6. For figure 1a-d, would suggest that all of these could be combined into one graph, possibly with vertical bar graphs that list the 4 outcomes (prob of hospitalization at 15d and 30d and ED presentation within 15d and 30d) grouped by No REGEN-COV and REGEN-COV receipt. This would save space and provide one table that could compare outcomes for the two groups.

We appreciate the concern raised by the reviewer that it may be hard to compare the differences in all 4 outcomes (hospitalization within 30d and 15d; ED presentation within 30d and 15d) in the figure panels as they were included. And, we have created the bar graph as suggested (see Figure A below). We feel that lost in this representation, however, is the difference (Omicron vs Delta) in the differences (REGEN-COV vs no REGEN-COV) that the more typical margin probability plots (our original Figure 1 panels) show as lines.

Entries provided:
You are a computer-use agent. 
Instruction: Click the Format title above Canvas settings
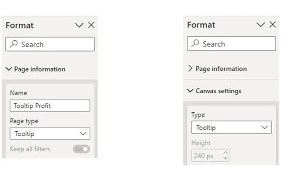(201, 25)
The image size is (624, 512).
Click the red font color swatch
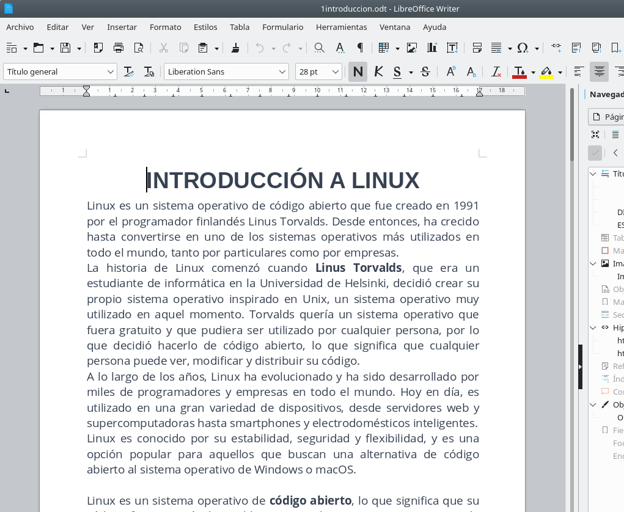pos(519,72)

==

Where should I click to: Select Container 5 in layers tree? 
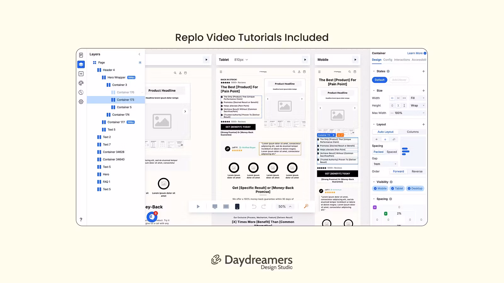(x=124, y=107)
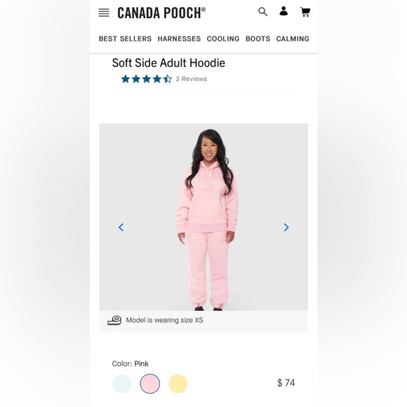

Questions to answer:
a: Please print the stretch of the reviewer comment and response from "6. For figure" through "the two groups.".
b: Answer these questions from the reviewer comment and response:
(i) Which figure panels did the reviewer propose merging into one graph?
(ii) By which two groups would the reviewer have the outcomes grouped?
(iii) What label do the authors give to the bar graph they created?
c: In the reviewer comment and response, what reservation do the authors state about the suggested bar graph? Answer in one to three sentences.

Per-task outputs:
a:
6. For figure 1a-d, would suggest that all of these could be combined into one graph, possibly with vertical bar graphs that list the 4 outcomes (prob of hospitalization at 15d and 30d and ED presentation within 15d and 30d) grouped by No REGEN-COV and REGEN-COV receipt. This would save space and provide one table that could compare outcomes for the two groups.

b:
(i) Figure 1a-d
(ii) No REGEN-COV and REGEN-COV receipt
(iii) Figure A

c: The authors feel the bar graph loses the difference (Omicron vs Delta) in the differences (REGEN-COV vs no REGEN-COV). Their original Figure 1 panels, which are margin probability plots, show that difference as lines.